When you reach the line in the data below that contains "The width and height of the screenshot is (2058, 1118).", please start repeating lines exactly, and stop after the line that contains "Viewport: 1803px width, 1126px height.", repeating nothing else.

(Collected data entries)
>>>>>

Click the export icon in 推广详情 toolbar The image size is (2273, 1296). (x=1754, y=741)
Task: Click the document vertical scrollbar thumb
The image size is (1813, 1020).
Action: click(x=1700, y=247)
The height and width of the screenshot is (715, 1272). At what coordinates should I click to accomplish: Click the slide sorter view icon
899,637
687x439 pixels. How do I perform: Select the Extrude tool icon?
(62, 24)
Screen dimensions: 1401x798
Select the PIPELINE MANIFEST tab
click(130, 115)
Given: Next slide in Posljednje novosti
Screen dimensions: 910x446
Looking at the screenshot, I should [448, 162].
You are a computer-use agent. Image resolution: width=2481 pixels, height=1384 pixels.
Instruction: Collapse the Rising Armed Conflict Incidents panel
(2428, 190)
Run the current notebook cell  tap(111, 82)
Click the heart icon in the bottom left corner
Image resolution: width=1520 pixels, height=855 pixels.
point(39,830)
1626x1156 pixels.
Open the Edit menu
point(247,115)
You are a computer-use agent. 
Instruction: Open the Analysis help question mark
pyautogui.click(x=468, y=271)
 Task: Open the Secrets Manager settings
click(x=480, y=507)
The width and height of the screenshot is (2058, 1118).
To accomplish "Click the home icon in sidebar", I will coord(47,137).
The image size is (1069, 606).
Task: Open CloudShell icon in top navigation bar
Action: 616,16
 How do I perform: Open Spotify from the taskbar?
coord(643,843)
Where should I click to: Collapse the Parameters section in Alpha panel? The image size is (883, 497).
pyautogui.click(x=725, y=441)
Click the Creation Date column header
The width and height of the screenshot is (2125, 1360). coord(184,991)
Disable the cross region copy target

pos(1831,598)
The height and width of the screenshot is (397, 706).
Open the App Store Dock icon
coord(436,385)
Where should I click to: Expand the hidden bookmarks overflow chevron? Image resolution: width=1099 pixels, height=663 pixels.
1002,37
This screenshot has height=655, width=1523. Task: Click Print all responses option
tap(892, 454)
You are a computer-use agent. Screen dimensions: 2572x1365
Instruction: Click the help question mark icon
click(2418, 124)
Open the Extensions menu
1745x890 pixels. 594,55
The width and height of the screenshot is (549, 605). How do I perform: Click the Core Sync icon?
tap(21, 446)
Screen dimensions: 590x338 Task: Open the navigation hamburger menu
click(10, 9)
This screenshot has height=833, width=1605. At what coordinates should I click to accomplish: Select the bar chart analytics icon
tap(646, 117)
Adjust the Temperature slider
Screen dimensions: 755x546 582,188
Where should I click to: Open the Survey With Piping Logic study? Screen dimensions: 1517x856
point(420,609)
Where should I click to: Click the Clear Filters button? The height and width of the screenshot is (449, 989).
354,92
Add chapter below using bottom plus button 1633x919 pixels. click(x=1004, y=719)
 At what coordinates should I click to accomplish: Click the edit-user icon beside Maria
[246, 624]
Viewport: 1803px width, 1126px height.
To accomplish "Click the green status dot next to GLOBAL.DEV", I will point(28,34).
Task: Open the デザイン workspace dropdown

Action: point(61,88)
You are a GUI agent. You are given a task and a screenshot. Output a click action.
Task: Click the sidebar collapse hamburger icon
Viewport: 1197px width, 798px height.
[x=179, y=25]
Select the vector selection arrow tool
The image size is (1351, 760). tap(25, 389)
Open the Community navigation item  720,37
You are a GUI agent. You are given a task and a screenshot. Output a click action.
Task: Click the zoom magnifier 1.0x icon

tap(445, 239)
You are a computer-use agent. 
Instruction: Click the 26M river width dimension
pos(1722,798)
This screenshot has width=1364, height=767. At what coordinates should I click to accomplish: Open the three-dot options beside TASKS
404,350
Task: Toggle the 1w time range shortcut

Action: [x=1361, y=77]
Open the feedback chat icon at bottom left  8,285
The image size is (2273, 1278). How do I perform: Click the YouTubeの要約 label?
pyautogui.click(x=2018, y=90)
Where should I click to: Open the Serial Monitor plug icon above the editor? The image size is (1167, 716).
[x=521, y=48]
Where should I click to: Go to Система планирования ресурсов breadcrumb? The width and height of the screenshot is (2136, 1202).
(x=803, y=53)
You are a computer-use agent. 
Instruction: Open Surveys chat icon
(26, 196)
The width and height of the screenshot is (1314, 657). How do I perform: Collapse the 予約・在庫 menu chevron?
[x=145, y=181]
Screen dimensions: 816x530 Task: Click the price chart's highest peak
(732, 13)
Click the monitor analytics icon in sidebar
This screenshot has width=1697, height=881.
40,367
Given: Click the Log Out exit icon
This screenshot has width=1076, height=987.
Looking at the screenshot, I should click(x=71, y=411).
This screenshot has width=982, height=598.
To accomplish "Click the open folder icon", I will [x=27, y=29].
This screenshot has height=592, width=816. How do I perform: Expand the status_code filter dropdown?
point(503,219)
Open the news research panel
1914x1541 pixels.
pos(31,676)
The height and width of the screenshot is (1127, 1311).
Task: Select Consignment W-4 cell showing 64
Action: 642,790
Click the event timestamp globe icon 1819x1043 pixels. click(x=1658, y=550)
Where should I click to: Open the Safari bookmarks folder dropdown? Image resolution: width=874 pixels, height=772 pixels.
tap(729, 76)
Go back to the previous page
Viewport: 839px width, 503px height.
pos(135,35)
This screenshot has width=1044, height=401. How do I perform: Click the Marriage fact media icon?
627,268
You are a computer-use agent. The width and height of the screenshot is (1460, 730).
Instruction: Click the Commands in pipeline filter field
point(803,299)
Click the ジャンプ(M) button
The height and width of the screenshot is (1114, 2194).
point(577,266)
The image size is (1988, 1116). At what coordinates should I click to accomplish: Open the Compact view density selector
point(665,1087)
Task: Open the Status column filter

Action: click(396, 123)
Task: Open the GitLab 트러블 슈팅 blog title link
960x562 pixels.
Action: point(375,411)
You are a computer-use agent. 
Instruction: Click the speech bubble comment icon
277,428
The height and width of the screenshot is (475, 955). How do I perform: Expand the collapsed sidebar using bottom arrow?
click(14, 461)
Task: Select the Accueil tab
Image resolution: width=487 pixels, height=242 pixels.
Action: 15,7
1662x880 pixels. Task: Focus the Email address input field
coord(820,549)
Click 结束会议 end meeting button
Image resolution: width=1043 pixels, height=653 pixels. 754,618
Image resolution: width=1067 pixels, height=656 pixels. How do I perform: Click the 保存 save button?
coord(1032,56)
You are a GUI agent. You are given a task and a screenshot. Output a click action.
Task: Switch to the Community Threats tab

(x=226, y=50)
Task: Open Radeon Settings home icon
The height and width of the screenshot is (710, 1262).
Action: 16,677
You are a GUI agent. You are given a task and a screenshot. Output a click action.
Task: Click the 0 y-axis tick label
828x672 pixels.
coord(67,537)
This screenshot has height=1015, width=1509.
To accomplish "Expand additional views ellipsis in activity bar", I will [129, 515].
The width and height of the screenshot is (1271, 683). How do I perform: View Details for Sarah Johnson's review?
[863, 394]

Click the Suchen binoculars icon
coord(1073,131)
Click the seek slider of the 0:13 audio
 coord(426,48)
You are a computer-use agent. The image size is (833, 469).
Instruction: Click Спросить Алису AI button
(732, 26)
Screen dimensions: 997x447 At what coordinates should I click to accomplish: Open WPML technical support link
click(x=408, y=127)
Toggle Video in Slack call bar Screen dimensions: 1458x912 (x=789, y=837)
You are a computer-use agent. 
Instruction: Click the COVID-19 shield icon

<<<<<

**Answer box:**
The width and height of the screenshot is (2058, 1118).
To accomplish "Click the home icon in sidebar", I will coord(47,137).
The image size is (1069, 606).
Task: Open CloudShell icon in top navigation bar
Action: 616,16
 How do I perform: Open Spotify from the taskbar?
coord(643,843)
Where should I click to: Collapse the Parameters section in Alpha panel? The image size is (883, 497).
pyautogui.click(x=725, y=441)
Click the Creation Date column header
The width and height of the screenshot is (2125, 1360). coord(184,991)
Disable the cross region copy target

pos(1831,598)
The height and width of the screenshot is (397, 706).
Open the App Store Dock icon
coord(436,385)
Where should I click to: Expand the hidden bookmarks overflow chevron? Image resolution: width=1099 pixels, height=663 pixels.
1002,37
This screenshot has height=655, width=1523. Task: Click Print all responses option
tap(892, 454)
You are a computer-use agent. Screen dimensions: 2572x1365
Instruction: Click the help question mark icon
click(2418, 124)
Open the Extensions menu
1745x890 pixels. 594,55
The width and height of the screenshot is (549, 605). How do I perform: Click the Core Sync icon?
tap(21, 446)
Screen dimensions: 590x338 Task: Open the navigation hamburger menu
click(10, 9)
This screenshot has height=833, width=1605. At what coordinates should I click to accomplish: Select the bar chart analytics icon
tap(646, 117)
Adjust the Temperature slider
Screen dimensions: 755x546 582,188
Where should I click to: Open the Survey With Piping Logic study? Screen dimensions: 1517x856
point(420,609)
Where should I click to: Click the Clear Filters button? The height and width of the screenshot is (449, 989).
354,92
Add chapter below using bottom plus button 1633x919 pixels. click(x=1004, y=719)
 At what coordinates should I click to accomplish: Click the edit-user icon beside Maria
[246, 624]
Viewport: 1803px width, 1126px height.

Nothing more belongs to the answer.